Exercise 2.5 (2.1) Suppose that \(n=2k+1\) and a population has values \(x_1,x_2,\ldots,x_{n}\) in sorted order, so that the median is equal to \(x_k\). Define the function

\[ r_1(x) = \sum_{i=1}^n |x_i - x|. \]

(This function is called the total absolute deviation of \(x\) from the population.) Show that \(r_1\) has a global minimum at \(x=x_k\) by way of the following steps.

(a) Explain why the derivative of \(r_1\) is undefined at every \(x_i\). Consequently, all of the \(x_i\) are critical points of \(r_1\).

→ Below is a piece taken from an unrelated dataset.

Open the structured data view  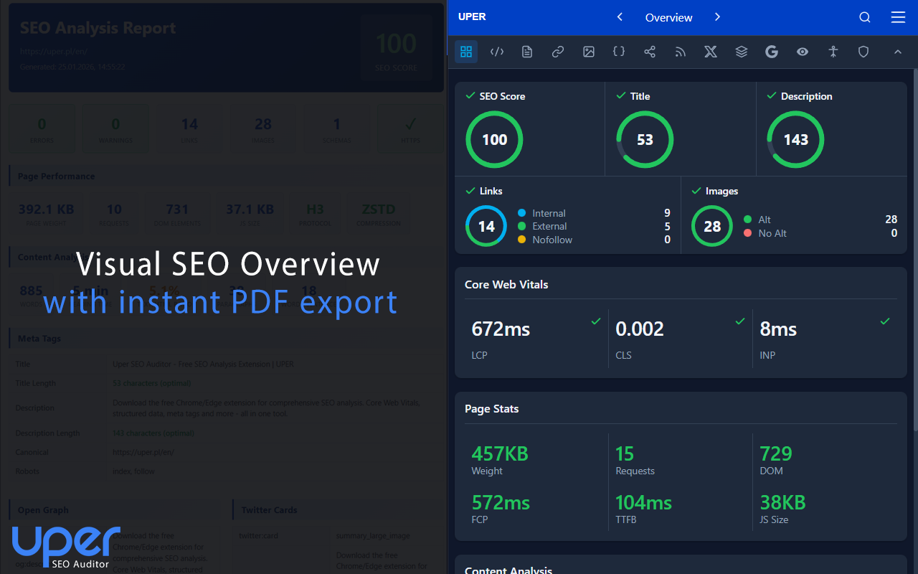coord(619,52)
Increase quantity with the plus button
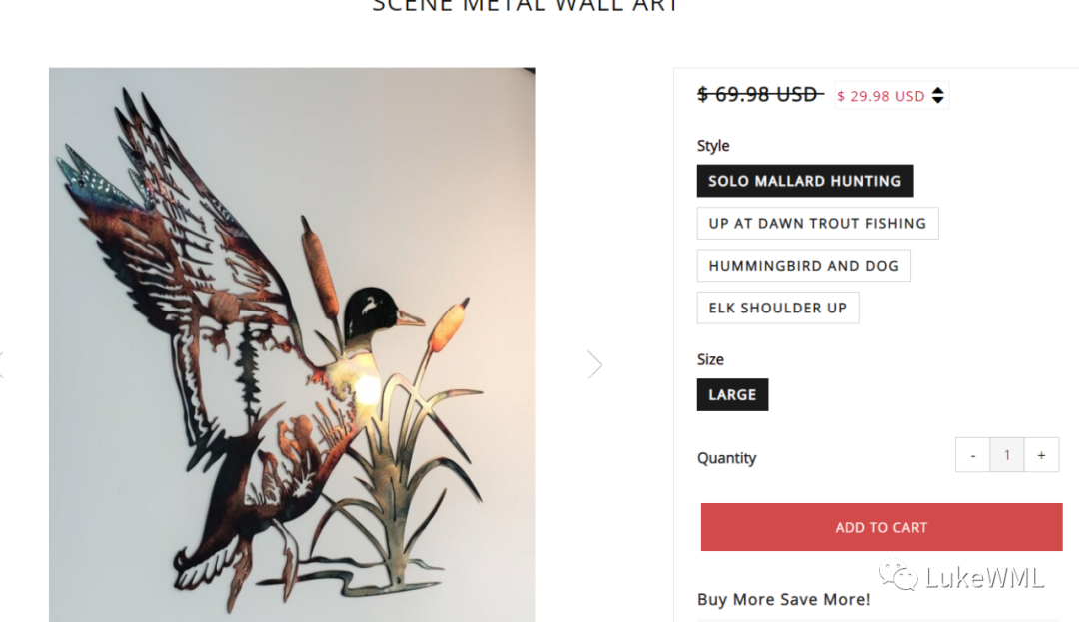 click(1041, 455)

(b) Determine \(r_1'\) within each interval \((-\infty,x_1),\, (x_1,x_2),\, (x_2,x_3),\) and so on. Explain why this shows that there cannot be any additional critical points to consider. (Note: you can replace the absolute values with a piecewise definition of \(r_1\), where the formula for the pieces changes as you cross over each \(x_i\).)

(c) By considering the \(r_1'\) values between the \(x_i\), explain why it must be that

\[ r_1(x_1) > r_1(x_2) > \cdots > r_1(x_k) < r_1(x_{k+1}) < \cdots < r_1(x_n). \]

Exercise 2.6 (2.2) This problem is about the dataset

\[ 1, 3, 4, 5, 5, 6, 7, 8. \]

(a) Make a table of the values of the ECDF \(\hat{F}(t)\) at the values \(t=0,1,2,\ldots,10\).

(b) Carefully sketch the ECDF of the dataset over the interval \([0,10]\).

(c) Make a table of counts \(c_k\) for the bins \((0,2],(2,4],(4,6],(6,8],(8,10]\).

(d) Sketch a histogram of the dataset using the bins from part (c).

(e) Verify the equation Equation 2.6 for the bins from part (c).

Exercise 2.7 (2.3) Suppose that a distribution has continuous PDF \(f(t)\) and CDF \(F(t)\), and that \(F(a)=0\) and \(F(b)=1\). Explain why

\[ \int_a^b f(t)\,dt = 1. \]

Exercise 2.8 (2.3) Suppose that a distribution has PDF

\[ f(t) = \begin{cases} 0, & |t| > 1, \\ \tfrac{1}{2}(1+t), & |t| \le 1. \end{cases} \]

Find a formula for its CDF. (Hint: It’s a piecewise formula. First find it for \(t< -1,\) then for \(-1 \le t \le 1,\) and finally for \(t>1\).)

Exercise 2.9 (2.3) What is the median of the normal distribution whose PDF is given by Equation 2.12? The answer is probably intuitively clear, but you should make a mathematical argument (though it does not require difficult calculations). Note: there is no simple antiderivative formula for the PDF, and you do not need it anyway.

Exercise 2.10 (2.5) This exercise is about the same set of sample values as Exercise 2.1. Suppose the 2σ-outlier criterion is applied using the sample mean and sample variance.

(a) Show that regardless of \(n\), the value 0 is never an outlier.

(b) Show that the value 1000 is an outlier if \(n \ge 6\).

Exercise 2.11 (2.5) Define a population by

\[ x_i = \begin{cases} 1, & 1 \le i \le 11, \\ 2, & 12 \le i \le 14,\\ 4, & 15 \le i \le 22, \\ 6, & 23 \le i \le 32. \end{cases} \]

(That is, there are 11 values of 1, 3 values of 2, 8 values of 4, and 10 values of 6.)

(a) Find the median of the population.

(b) Find the smallest interval containing all non-outlier values according to the 1.5 IQR criterion.

Exercise 2.12 (2.6) Prove that two sample sets have a Pearson correlation coefficient equal to 1 if they have identical z-scores. (Hint: Use the results of Exercise 2.2.)

Exercise 2.13 (2.6) Suppose that two sample sets satisfy \(y_i=-x_i\) for all \(i\). Prove that the Pearson correlation coefficient between the sets equals \(-1\).